Over 70 percent of CenturyLink customers can receive at least 6Mbps DSL service, more than 57% can receive at least 10Mbps and 29% can access the Internet at 20Mbps speeds or better, according to Post.

But the more urban and prosperous a service area is, the greater the chance a cable competitor has successfully poached many of CenturyLink’s DSL customers with the promise of better speed.

Post said he recognizes the company must do better to remain competitive.

“We’re shooting for 20-25Mbps for a very large percentage of our areas,” Post said. “But with [pair] bonding, we can virtually double the broadband capacity and speeds in our markets.

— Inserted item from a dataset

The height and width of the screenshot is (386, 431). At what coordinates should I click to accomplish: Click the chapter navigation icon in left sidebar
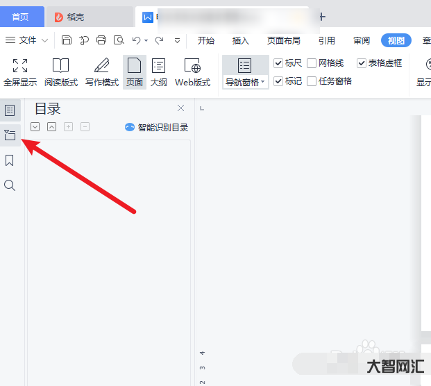click(10, 135)
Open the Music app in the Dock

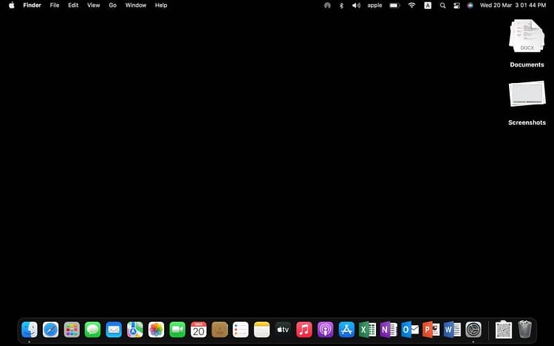point(304,329)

We’re already doing bonding in a number of markets today. So where we have 20Mbps, we could have 40Mbps.”

CenturyLink’s fiber to the neighborhood network, essential where it plans to roll out Prism TV, can also support faster broadband speeds if a customer wants broadband alone and does not care about television service.

Nationwide, the company added 10,000 Prism TV subscribers in the third quarter and has a total customer base of around 104,000 subscribers. But that represents a penetration rate of just over 10%, hardly noticed by still-dominant cable operators.

CenturyLink executives were asked to comment on AT&T’s strategic plan to transform their landline network announced last week in New York. Post found little in common between CenturyLink and AT&T’s vision for the future and does not think the company has to respond to AT&T’s attempt to redefine rural America as wireless territory.

“We don’t see that as a major investment for us or a major risk at this point.”